Rename "GUI agent" to "interface agent" in the records, starting at the beginning of the records and ending at the line that contains "coord(114,156)". Write out only those lines, with nothing else changed.

-- begin --

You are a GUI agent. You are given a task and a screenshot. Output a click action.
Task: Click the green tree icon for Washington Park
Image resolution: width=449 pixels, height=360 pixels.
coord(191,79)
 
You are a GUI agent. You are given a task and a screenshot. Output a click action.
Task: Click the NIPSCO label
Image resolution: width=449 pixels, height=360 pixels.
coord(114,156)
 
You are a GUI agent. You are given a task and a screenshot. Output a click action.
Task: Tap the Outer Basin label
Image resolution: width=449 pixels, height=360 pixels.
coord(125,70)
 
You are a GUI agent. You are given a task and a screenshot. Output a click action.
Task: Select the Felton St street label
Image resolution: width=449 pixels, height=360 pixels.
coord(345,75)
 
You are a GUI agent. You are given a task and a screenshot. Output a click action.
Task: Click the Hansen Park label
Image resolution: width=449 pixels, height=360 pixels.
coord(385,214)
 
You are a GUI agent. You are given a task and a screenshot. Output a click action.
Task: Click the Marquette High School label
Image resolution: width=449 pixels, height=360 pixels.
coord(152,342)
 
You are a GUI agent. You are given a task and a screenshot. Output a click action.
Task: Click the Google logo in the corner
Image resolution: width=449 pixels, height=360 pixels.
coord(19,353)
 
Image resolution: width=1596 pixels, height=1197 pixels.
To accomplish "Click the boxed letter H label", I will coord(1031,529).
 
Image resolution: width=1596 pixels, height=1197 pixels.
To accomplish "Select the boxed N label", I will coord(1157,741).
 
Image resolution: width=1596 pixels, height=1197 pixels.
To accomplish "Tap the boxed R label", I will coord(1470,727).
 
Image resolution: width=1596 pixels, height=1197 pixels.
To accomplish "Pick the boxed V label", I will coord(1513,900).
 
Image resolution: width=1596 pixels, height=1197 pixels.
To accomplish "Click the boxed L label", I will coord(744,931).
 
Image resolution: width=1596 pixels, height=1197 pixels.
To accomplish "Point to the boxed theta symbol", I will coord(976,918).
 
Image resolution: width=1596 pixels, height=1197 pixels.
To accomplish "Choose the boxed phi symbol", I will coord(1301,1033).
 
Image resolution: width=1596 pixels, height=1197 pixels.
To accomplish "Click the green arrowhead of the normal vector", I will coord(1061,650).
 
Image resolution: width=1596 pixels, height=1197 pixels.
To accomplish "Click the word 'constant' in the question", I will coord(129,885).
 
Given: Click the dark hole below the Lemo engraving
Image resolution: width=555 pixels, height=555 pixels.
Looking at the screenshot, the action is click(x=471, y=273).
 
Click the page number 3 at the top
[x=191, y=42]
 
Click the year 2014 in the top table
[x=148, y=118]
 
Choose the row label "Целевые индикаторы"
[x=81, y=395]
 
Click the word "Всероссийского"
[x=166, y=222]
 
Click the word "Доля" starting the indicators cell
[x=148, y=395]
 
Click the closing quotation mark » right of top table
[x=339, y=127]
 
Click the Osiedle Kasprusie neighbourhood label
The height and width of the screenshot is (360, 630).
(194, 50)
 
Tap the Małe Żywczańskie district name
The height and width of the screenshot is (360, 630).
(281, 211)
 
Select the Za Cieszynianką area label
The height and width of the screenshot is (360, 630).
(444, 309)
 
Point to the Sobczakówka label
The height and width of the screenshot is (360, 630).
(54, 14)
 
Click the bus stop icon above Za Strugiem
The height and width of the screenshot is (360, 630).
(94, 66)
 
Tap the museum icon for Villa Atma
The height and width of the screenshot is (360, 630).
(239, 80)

-- end --

The output:
You are a interface agent. You are given a task and a screenshot. Output a click action.
Task: Click the green tree icon for Washington Park
Image resolution: width=449 pixels, height=360 pixels.
coord(191,79)
 
You are a interface agent. You are given a task and a screenshot. Output a click action.
Task: Click the NIPSCO label
Image resolution: width=449 pixels, height=360 pixels.
coord(114,156)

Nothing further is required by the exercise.